What the exercise asks =>
There is a line containing "This screenshot has height=422, width=750." in the records below. Repeat it and every line after it, exactly, through the final line, but no pictures.

BEGIN Material supplied

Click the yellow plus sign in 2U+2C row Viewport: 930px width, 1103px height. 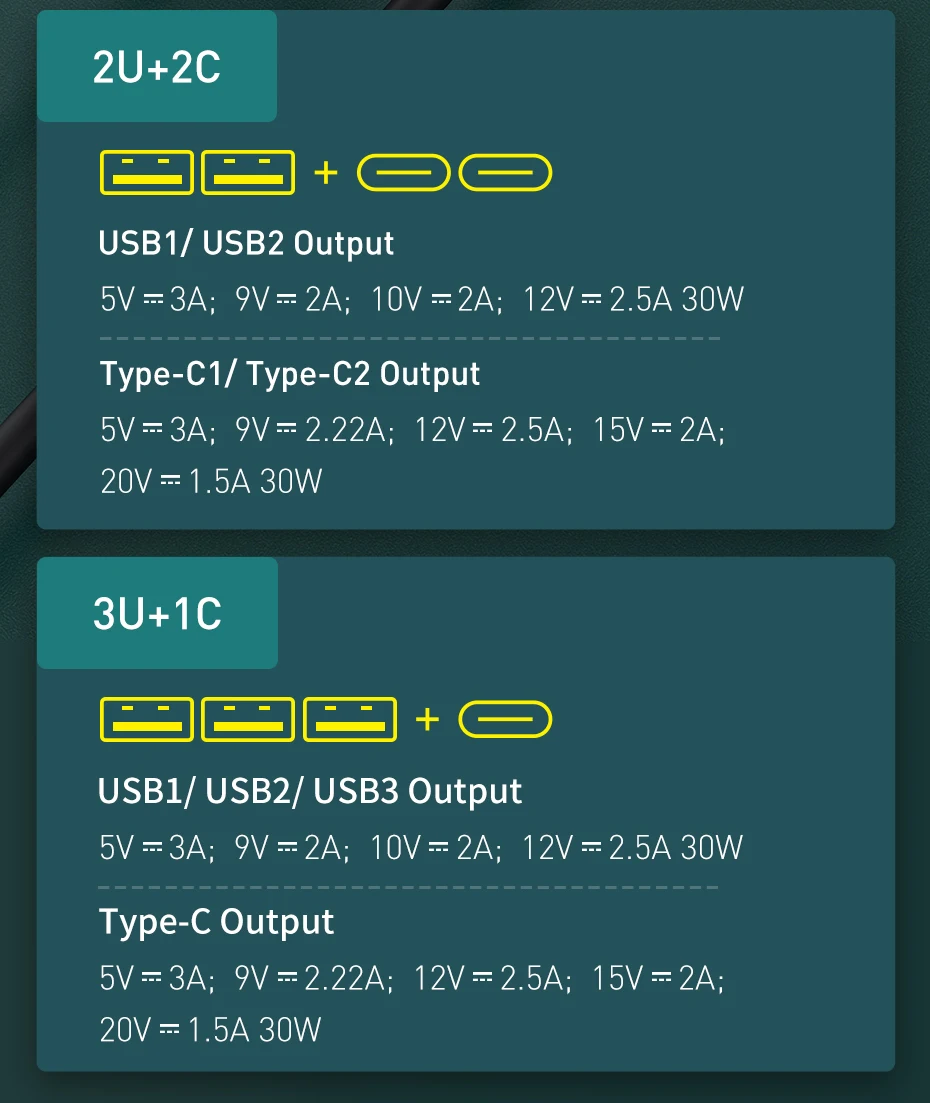click(326, 173)
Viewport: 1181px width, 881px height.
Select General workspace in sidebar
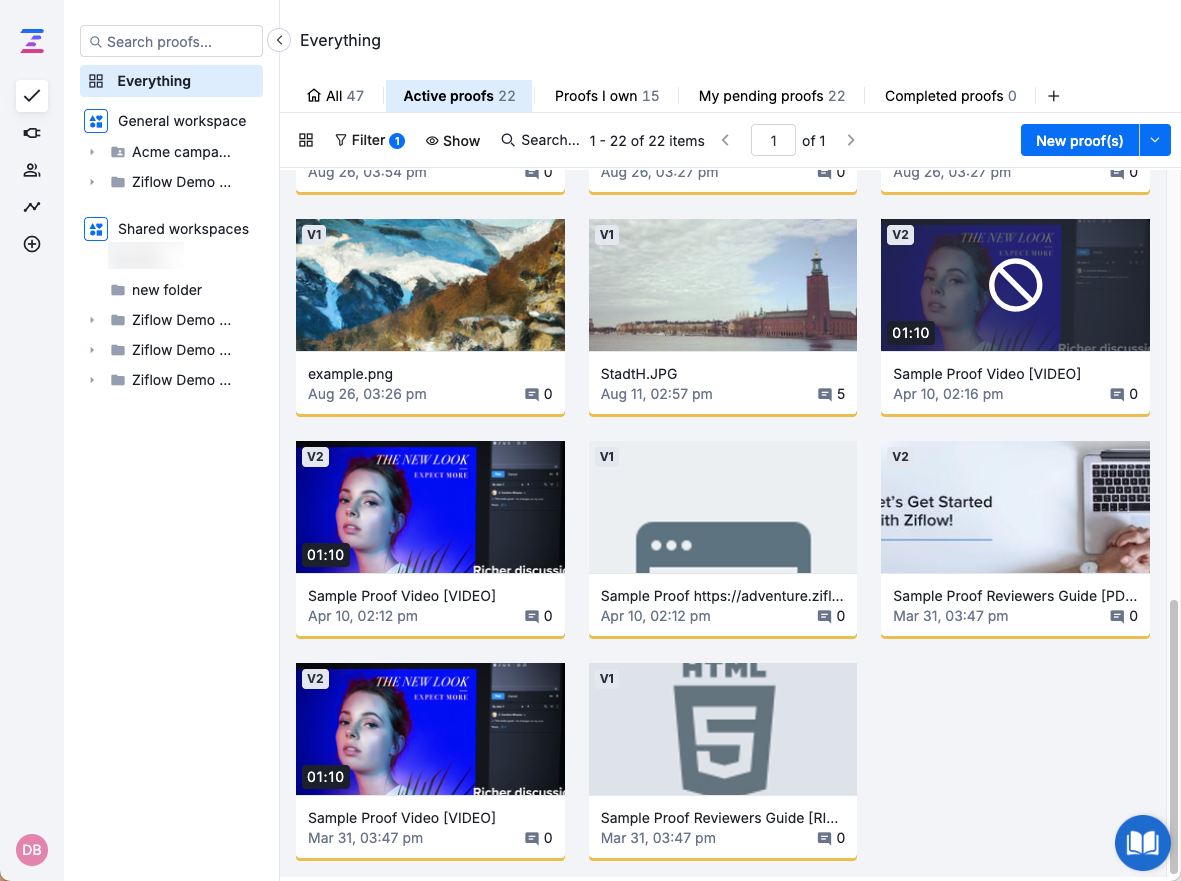pyautogui.click(x=181, y=121)
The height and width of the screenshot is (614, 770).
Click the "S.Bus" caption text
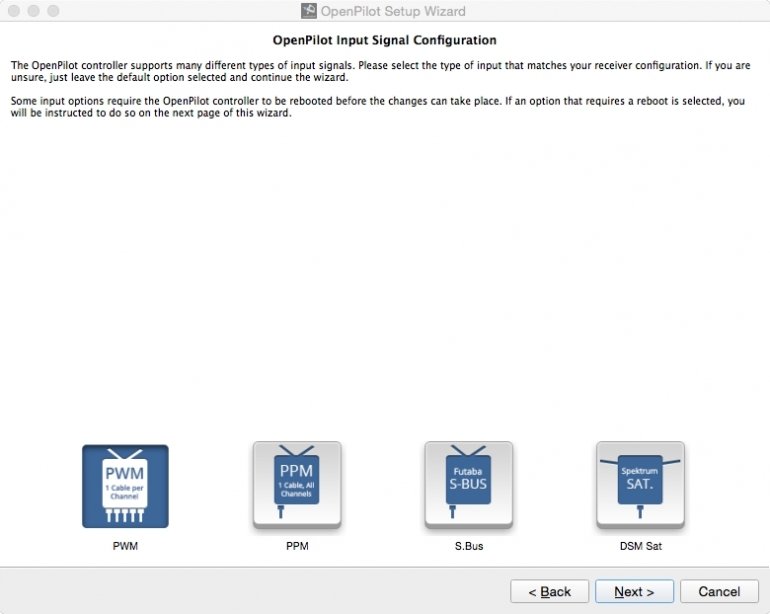click(468, 547)
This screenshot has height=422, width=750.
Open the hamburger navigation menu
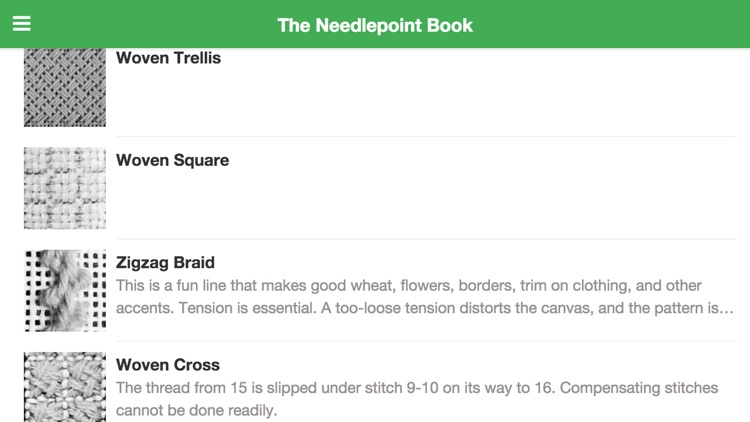tap(21, 24)
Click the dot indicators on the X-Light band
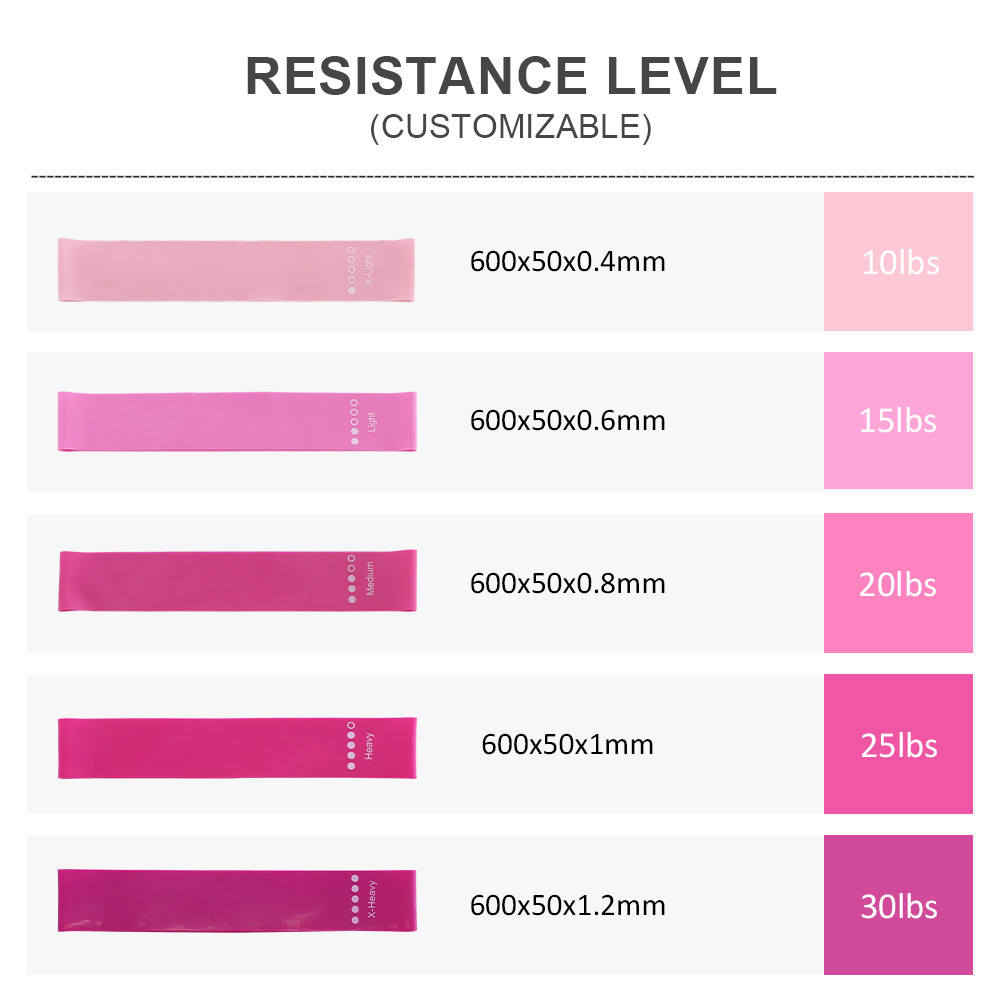This screenshot has height=1000, width=1000. pyautogui.click(x=351, y=270)
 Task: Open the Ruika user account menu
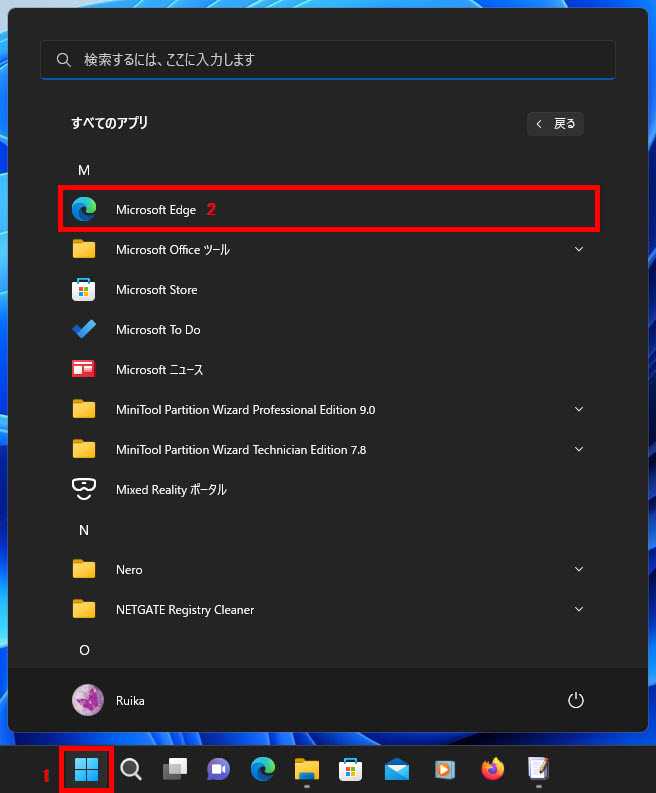[x=108, y=701]
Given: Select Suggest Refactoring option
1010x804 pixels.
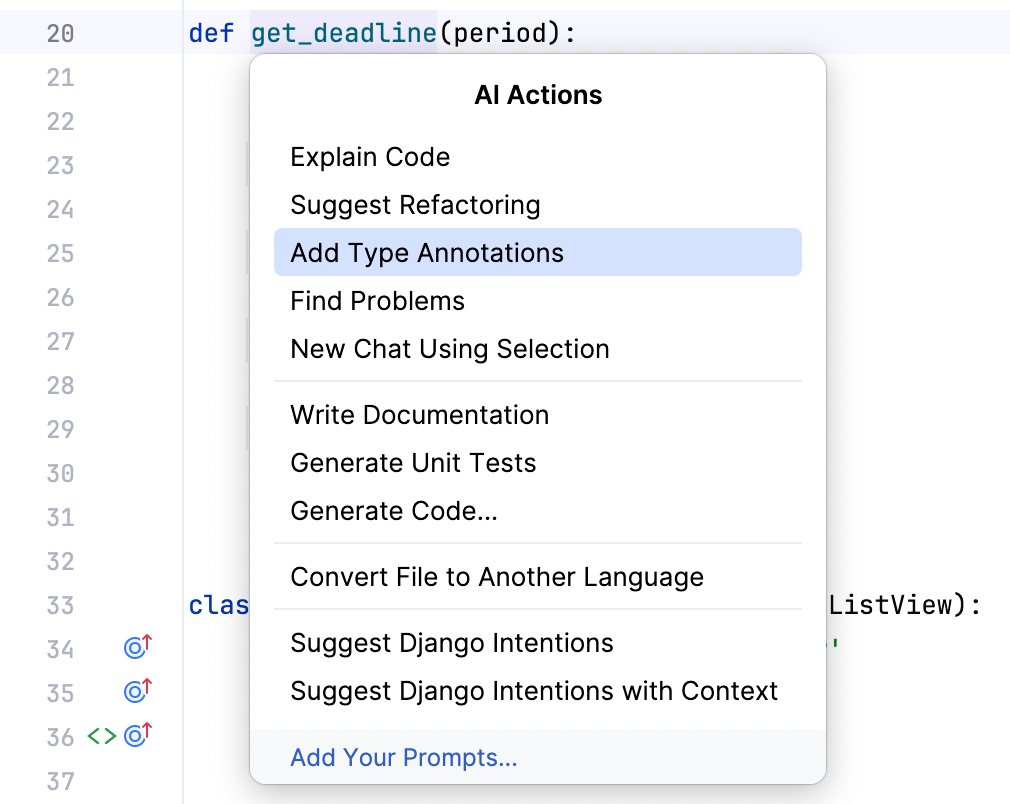Looking at the screenshot, I should (415, 205).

END Material supplied

Expected output =>
This screenshot has height=422, width=750.
Open the hamburger navigation menu
tap(21, 24)
Click the dot indicators on the X-Light band
This screenshot has height=1000, width=1000. pyautogui.click(x=351, y=270)
 Task: Open the Ruika user account menu
[x=108, y=701]
Given: Select Suggest Refactoring option
1010x804 pixels.
Looking at the screenshot, I should (415, 205).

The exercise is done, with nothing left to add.